国防総省の弾薬契約の例では、弾薬は既に納品・使用済みであり、契約だけを後から破棄しても意味を成さない。ある専門家はこれを「使った後の空薬莢を取り上げるようなもの」と形容している。
加えて、DOGEは1800億ドルの歳出削減を達成したと公表したが、政権発足後100日間における政府支出は前年より増加しており、削減効果に疑義が生じている。サイト上に掲載されたデータにも不備があり、たとえば米国国際開発庁(USAID)に関する契約は全て「非開示」とされていた。
外注費用や補助金の削減は
日本では実行が難しい
こうした米国でのケーススタディを踏まえ、日本が直視すべき教訓は何であろうか。2025年10月に取り交わされた自由民主党と日本維新の会との間の連立政権合意書には、「政府効率化局(仮称)」の設置という、日本版DOGEとでも呼べるような構想が掲げられている。
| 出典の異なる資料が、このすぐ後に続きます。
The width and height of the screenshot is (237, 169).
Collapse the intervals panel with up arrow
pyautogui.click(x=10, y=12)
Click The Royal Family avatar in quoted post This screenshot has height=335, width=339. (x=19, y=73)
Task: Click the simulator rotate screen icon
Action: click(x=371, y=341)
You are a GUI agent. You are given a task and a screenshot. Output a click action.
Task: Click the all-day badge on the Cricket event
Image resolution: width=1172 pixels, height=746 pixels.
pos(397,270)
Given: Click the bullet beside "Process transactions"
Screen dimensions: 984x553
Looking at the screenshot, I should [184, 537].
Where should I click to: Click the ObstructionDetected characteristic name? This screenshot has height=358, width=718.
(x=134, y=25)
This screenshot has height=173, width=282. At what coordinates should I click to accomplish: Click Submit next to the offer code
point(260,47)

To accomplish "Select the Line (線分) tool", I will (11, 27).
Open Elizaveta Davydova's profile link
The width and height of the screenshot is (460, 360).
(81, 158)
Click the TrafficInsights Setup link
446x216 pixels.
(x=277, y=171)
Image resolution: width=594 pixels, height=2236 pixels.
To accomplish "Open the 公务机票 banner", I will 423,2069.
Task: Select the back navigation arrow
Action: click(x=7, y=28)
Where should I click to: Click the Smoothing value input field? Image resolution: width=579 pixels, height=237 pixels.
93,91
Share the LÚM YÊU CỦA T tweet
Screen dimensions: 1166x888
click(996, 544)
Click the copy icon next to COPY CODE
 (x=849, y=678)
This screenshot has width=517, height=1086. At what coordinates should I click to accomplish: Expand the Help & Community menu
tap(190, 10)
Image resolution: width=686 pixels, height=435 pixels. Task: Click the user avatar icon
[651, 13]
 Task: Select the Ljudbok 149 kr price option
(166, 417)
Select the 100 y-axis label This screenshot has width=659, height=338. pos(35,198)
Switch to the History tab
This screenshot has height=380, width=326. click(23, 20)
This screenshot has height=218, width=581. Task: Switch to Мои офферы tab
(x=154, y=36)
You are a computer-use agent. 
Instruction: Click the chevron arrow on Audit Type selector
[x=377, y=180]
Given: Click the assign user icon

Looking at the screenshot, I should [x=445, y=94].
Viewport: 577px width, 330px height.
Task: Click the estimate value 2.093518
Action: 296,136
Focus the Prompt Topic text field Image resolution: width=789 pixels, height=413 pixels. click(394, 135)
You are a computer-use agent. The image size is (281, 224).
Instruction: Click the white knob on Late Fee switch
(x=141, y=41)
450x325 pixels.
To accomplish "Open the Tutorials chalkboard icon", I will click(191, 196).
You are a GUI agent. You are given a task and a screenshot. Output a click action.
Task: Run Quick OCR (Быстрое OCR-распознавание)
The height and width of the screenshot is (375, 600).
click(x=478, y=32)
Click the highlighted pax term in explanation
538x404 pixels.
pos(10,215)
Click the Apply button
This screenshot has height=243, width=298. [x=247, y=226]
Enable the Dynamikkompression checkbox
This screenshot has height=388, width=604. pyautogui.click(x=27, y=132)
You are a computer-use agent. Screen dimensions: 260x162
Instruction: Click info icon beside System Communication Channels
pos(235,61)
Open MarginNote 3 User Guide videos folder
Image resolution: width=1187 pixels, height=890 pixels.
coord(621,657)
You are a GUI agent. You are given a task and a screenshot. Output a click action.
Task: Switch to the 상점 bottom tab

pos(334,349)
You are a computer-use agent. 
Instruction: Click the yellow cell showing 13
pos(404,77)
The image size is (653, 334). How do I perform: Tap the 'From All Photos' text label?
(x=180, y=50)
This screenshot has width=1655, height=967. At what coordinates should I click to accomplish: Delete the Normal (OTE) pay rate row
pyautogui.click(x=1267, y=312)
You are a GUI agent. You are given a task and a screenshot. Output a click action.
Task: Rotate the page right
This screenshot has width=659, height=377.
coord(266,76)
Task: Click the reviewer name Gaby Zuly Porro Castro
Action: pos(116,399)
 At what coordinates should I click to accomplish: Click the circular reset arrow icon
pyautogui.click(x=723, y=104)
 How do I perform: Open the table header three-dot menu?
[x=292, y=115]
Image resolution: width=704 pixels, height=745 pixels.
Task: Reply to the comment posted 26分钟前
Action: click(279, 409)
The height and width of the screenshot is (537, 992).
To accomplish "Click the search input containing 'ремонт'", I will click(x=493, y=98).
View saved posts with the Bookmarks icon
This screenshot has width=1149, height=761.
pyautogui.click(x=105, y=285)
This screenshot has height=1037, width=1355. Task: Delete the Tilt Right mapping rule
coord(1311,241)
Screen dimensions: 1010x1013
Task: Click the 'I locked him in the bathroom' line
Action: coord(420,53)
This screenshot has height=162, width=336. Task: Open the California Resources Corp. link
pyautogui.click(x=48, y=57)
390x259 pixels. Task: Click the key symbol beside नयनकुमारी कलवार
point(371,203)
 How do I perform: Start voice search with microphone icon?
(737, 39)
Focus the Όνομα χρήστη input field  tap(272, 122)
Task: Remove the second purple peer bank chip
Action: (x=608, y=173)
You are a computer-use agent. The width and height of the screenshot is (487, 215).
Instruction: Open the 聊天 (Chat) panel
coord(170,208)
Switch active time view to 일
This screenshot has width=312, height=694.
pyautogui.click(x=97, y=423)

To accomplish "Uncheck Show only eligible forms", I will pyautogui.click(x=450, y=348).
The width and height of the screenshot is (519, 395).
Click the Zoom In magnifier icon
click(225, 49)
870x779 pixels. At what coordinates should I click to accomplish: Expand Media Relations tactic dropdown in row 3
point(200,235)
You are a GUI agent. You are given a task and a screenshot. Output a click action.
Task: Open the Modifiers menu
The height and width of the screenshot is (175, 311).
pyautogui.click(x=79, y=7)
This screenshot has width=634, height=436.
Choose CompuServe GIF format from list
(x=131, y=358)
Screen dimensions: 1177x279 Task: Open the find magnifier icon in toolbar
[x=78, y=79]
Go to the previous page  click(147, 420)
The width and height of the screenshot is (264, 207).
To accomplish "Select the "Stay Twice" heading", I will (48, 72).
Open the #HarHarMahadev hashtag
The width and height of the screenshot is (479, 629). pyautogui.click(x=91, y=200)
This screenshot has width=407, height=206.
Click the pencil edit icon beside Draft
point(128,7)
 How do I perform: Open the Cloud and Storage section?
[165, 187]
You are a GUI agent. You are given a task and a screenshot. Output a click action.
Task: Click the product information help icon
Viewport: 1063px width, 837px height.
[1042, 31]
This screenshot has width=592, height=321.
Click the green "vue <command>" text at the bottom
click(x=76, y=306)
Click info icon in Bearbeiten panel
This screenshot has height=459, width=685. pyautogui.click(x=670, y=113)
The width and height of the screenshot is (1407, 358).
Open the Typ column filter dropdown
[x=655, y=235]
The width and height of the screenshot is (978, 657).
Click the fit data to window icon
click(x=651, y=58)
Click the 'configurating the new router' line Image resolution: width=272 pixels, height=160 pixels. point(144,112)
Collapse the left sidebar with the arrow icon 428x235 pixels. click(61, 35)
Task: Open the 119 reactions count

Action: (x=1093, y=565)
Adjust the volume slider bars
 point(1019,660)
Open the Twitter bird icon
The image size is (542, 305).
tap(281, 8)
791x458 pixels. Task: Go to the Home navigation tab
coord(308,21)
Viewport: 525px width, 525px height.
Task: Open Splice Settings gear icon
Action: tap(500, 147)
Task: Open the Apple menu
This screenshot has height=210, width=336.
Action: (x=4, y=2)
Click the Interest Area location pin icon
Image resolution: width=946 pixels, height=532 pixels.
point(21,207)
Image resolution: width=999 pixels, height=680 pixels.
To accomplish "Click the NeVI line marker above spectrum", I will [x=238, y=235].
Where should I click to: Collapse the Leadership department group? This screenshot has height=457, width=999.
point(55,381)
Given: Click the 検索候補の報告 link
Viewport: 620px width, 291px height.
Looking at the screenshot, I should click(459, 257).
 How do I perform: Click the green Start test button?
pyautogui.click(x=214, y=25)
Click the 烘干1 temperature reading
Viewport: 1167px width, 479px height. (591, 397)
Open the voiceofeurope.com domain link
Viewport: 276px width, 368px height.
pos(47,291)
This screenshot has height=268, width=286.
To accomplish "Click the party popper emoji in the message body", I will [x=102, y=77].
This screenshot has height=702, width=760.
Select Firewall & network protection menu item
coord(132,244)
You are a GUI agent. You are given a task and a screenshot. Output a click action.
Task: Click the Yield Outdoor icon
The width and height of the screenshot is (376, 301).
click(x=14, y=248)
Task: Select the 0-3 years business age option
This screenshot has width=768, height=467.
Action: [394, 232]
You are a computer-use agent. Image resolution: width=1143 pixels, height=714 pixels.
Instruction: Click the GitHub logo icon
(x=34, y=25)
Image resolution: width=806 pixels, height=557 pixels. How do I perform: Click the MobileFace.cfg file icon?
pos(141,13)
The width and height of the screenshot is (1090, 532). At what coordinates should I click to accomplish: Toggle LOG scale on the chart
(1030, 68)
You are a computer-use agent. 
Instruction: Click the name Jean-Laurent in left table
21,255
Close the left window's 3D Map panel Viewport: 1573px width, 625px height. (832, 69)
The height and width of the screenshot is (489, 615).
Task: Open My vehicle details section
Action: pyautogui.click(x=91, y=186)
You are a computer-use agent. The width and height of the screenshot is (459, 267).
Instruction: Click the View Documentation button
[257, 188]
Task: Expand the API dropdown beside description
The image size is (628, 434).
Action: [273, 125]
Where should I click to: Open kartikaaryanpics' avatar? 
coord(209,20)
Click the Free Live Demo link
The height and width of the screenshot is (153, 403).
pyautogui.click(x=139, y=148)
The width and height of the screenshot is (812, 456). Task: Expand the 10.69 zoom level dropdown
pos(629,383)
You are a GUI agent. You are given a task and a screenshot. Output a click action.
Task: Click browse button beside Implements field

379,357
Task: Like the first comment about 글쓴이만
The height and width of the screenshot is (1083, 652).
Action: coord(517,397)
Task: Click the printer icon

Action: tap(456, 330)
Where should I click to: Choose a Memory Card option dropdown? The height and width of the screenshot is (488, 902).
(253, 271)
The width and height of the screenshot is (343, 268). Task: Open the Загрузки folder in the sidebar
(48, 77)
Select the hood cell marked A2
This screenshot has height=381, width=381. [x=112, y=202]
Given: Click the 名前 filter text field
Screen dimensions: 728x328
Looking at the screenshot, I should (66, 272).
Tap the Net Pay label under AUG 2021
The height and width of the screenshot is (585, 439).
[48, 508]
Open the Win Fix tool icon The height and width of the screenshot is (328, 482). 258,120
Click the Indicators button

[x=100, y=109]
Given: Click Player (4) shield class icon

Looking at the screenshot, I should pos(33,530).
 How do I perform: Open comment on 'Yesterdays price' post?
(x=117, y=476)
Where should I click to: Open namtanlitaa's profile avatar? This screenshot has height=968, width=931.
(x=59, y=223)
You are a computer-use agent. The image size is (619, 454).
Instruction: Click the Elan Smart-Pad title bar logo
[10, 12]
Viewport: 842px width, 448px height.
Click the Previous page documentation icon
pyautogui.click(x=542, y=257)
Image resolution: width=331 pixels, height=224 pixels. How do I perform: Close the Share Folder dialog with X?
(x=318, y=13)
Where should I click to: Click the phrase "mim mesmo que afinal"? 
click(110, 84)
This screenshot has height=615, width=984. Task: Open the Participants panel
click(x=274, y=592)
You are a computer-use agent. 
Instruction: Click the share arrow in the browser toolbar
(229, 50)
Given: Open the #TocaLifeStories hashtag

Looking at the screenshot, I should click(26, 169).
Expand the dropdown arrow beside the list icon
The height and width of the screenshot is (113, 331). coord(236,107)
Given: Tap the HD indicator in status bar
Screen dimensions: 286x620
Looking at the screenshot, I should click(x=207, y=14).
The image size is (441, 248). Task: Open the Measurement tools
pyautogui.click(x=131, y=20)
しかし、米国のDOGEをそのまま日本に輸入しようとすれば、前述した惨状と同様の事態を招くおそれがある。
そもそも米国DOGEには課題も多く、その全てを参考にする必要も乏しい。「政府効率化局(仮称)」を推し進めるのであれば、米国において(部分的にせよ)奏功した取組に着目して、知恵を借りるべきであろう。その観点からは、DOGEの事例から抽出・昇華すべき日本のための教訓は、以下の3点に集約される。
第一の教訓は、確実な「外注費用・補助金削減の仕組み」が必要ということである。
米国DOGEが短期間で巨額の対企業契約の解除や補助金の削減を実現できた背景には、「(政府の)便宜による契約終了(Termination for Convenience)」という強力な法的ツールの存在がある。対して日本では、政府による契約解除一般に利用できるような法的手段は用意されておらず、その可否は個別の契約内容に左右される。
そうである以上、政府都合で一方的に契約解除をすること自体が難しいか、解除できたとしても、原則として、契約が履行されていれば得られたはずの逸失利益等の損害賠償義務が政府側に生じることとなる。